Had a unique situation occur recently, and I've been thinking about how to prevent it from recurring.
I have an Elasticsearch cluster which happens to run on multiple docker containers, on rackmount servers. Essentially, multiple nodes run on each piece of hardware. We use "rack awareness" to let Elastic know not to put replica shards on a node on the same piece of physical hardware. This setup works well.
Last week, we had a (hardware) server fail (Bad RAID card). This resulted in the loss of 4 Elastic nodes essentially at the same time. Because of our Rack awareness settings, this did not result in the loss of any data.
However, what happened next was the cluster decided to start allocating new replicas for all the shards that no longer had redundancy. And...Elastic essentially just filled up the disks on the remaining nodes, it would no longer ingest data, and caused an actual service outage.
While it would be easy here to just say, have more capacity, it's not really the point of my question.
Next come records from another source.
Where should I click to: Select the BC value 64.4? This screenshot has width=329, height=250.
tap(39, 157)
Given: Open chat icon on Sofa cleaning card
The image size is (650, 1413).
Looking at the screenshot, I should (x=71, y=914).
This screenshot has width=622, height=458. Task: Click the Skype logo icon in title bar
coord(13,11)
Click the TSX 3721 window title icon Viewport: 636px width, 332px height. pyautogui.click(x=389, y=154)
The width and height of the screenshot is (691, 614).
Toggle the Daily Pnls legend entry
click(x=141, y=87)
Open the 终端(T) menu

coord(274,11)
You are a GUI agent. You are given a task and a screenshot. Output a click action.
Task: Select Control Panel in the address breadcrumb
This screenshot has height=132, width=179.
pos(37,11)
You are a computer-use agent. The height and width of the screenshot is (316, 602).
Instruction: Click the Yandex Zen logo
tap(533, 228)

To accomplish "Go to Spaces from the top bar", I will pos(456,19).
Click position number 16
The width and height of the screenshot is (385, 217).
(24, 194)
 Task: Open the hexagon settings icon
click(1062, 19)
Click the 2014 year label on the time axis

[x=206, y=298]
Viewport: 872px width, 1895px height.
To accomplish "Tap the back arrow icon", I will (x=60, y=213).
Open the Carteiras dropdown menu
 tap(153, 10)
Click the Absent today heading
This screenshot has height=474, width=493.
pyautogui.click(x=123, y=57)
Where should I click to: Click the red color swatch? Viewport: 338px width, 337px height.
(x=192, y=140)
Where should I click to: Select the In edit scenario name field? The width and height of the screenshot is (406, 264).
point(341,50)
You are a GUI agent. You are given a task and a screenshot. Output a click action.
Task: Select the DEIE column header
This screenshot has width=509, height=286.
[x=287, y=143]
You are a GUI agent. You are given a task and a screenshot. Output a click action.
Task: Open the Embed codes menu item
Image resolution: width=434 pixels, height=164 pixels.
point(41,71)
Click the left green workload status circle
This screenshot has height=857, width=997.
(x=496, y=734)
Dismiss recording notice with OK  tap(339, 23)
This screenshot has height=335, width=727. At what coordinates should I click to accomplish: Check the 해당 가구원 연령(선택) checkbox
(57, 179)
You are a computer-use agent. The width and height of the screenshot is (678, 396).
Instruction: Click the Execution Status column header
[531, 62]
When one node fails, the existing recovery procedures work just fine; but if we lose multiple at the same time (such as when a physical server, or "an entire rack" from ES perspective), I would like to get service up obviously, but I'd like new replicas to be delayed until a human can evaluate the situation.
The above is the general setting I'm thinking...it's set to 5min in our cluster today. So, the question really is this:
Is it possible to have the above setting applied differently for multiple node failures?
Is there some alternative, for the scenario I described, that might be more elegant than setting the delayed allocation setting to something like "8 hours" to ensure a tech can evaluate a node failure before it decided to replicate itself to an outage again?